===== Document extract

Arnoldo Mondadori Editore () is the biggest publishing company in Italy.

History

The company was founded in 1907 in Ostiglia by 18-year-old Arnoldo Mondadori who began his publishing career with the publication of the magazine Luce!. In 1912 he founded La Sociale and published the first book AiaMadama together with his close friend Tommaso Monicelli and the following year, La Lampada, a series of children's books.

The publishing house kept working intensely even during the First World War, mainly on the publication of magazines for the troops on the front such as La Tradotta, which included contributions from famous illustrators and writers such as Soffici, De Chirico and Carrà.

In 1919 the publishing house headquarters were transferred to Milan. After the First World War, Mondadori launched several successful book series including Gialli Mondadori in 1929, the first example of an Italian book series dedicated to detective and crime novels, by international writers, a new genre for Italy. The series is distinguished by the yellow (giallo in Italian) color of the covers. The response from the public was positive, with five thousand copies sold in a month and eight thousand after a hundred days. In addition to those who are considered the masters of the genre, such as Raymond Chandler, Dashiell Hammett, Georges Simenon, Agatha Christie and Erle Stanley Gardner, in 1931 even some Italian writers began to take an interest in the genre and write yellow novels. As a result of the success and longevity of the series, still on newsstands, "giallo" has become the Italian name of the literary genre.

Despite a period of cultural autarky, in 1933 Mondadori started publishing works of international writers with the Medusa book series. In 1935, through an agreement with Walt Disney, the publishing house began the publication of a children's series based on Disney cartoon characters, which ran until 1988, when the agreement between Mondadori and the Walt Disney Company ended.

In 1950 Mondadori returned to the information magazines, abandoned ten years earlier with the suspension, due to the war, of the monthly Tempo. The weekly Epoca was started, which imported the American model of photojournalism into Italy.
A few years later, in 1962, Mondadori published Panorama. The magazine was founded as a monthly information magazine and it was only in 1967 that it became a weekly, inspired by the editorial formula of Time and Newsweek, and was transformed into a successful newsmagazine.

In 1952 Mondadori launched I romanzi di Urania (Urania's novels), a twice monthly Italian science fiction magazine that contributed to the wider diffusion of this genre in Italy.

In 1960 Mondadori launched Il Club degli Editori, the first Italian mail-order book club and in 1965 became the first Italian publishing house to launch low-cost paperbacks for sale through newsstands (Oscar Mondadori), an experiment that would be a huge success and that was imitated by many publishers. The aim of the series was to reach an audience not used to buying in bookshops. The first novel published was A Farewell to Arms by Ernest Hemingway, who immediately experienced great results in terms of copies sold.

Between 1950 and 1965, the number of employees at Mondadori rose from 335 to 3,000 and resulted in the company's decision to construct a new building in the outskirts of Milan, specifically within the municipality of Segrate.

==========

_Stated exercise 1:_
Name the writers that the passage on Mondadori lists as masters of the detective and crime genre.

===== Supplied records

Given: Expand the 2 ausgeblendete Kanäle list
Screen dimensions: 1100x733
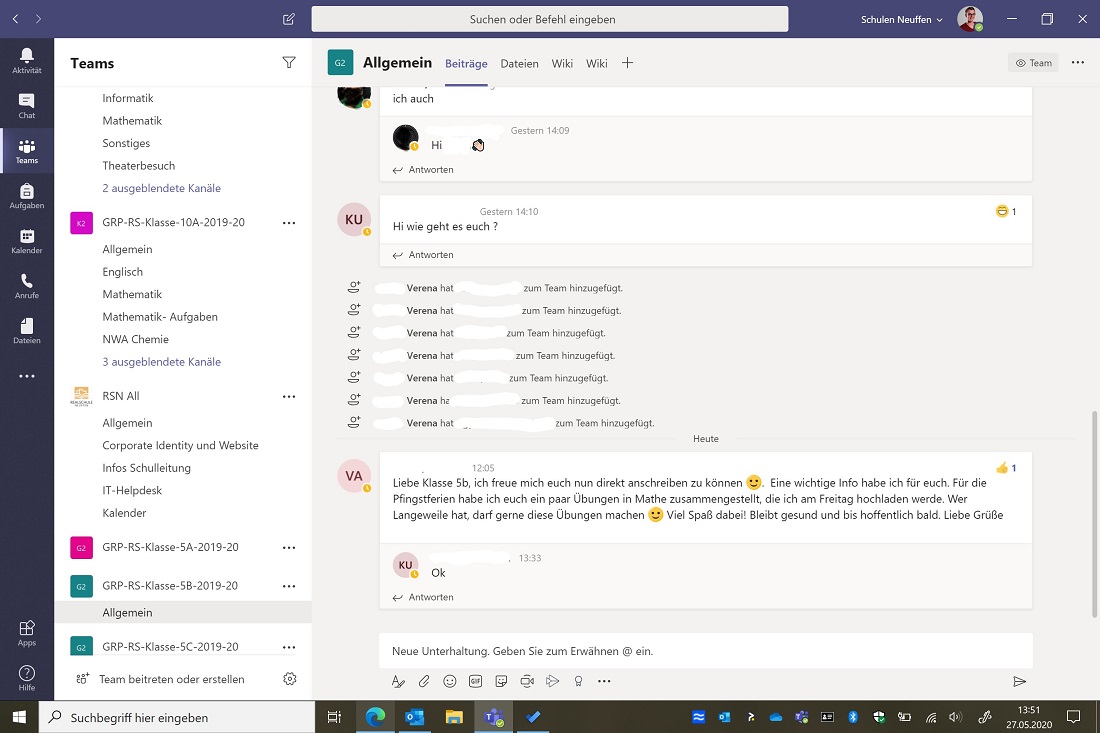Looking at the screenshot, I should (162, 187).
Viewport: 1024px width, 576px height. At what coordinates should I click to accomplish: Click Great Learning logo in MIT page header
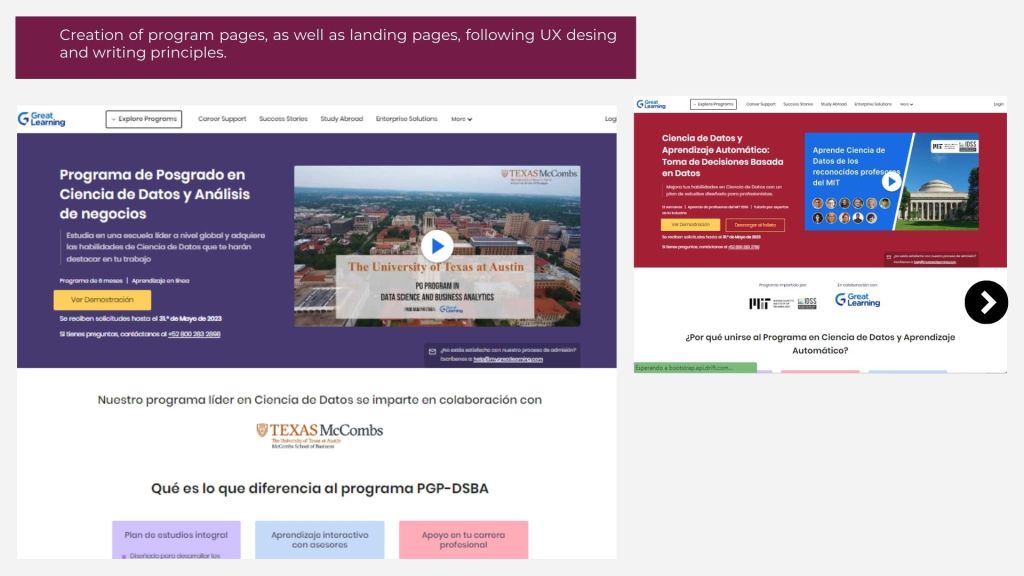point(652,104)
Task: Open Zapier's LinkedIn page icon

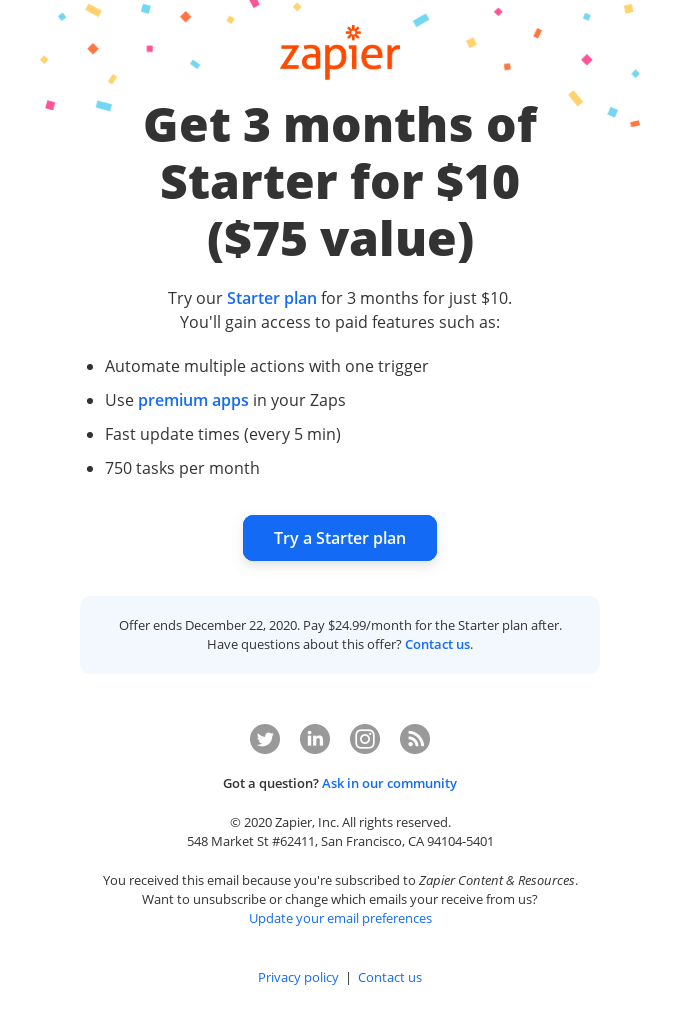Action: (315, 739)
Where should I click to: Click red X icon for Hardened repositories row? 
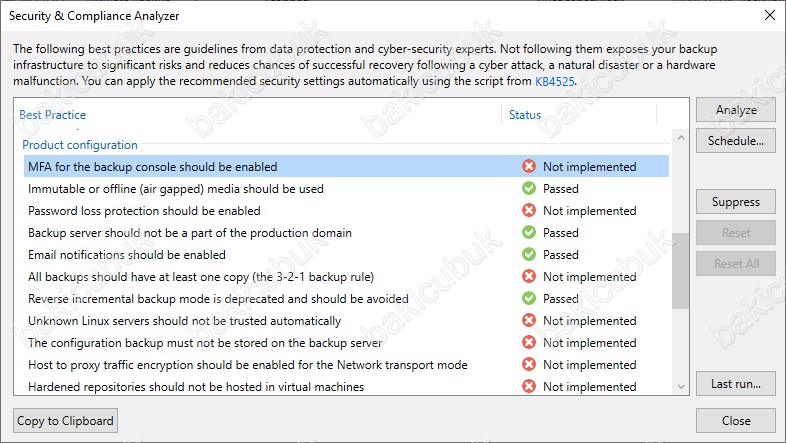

==========

_Stated exercise 2:_
Please return each line of the listing in which the word "icon" appears.

_Final result 1:_
Raymond Chandler, Dashiell Hammett, Georges Simenon, Agatha Christie, Erle Stanley Gardner

_Final result 2:_
Task: Open Zapier's LinkedIn page icon
Where should I click to: Click red X icon for Hardened repositories row? 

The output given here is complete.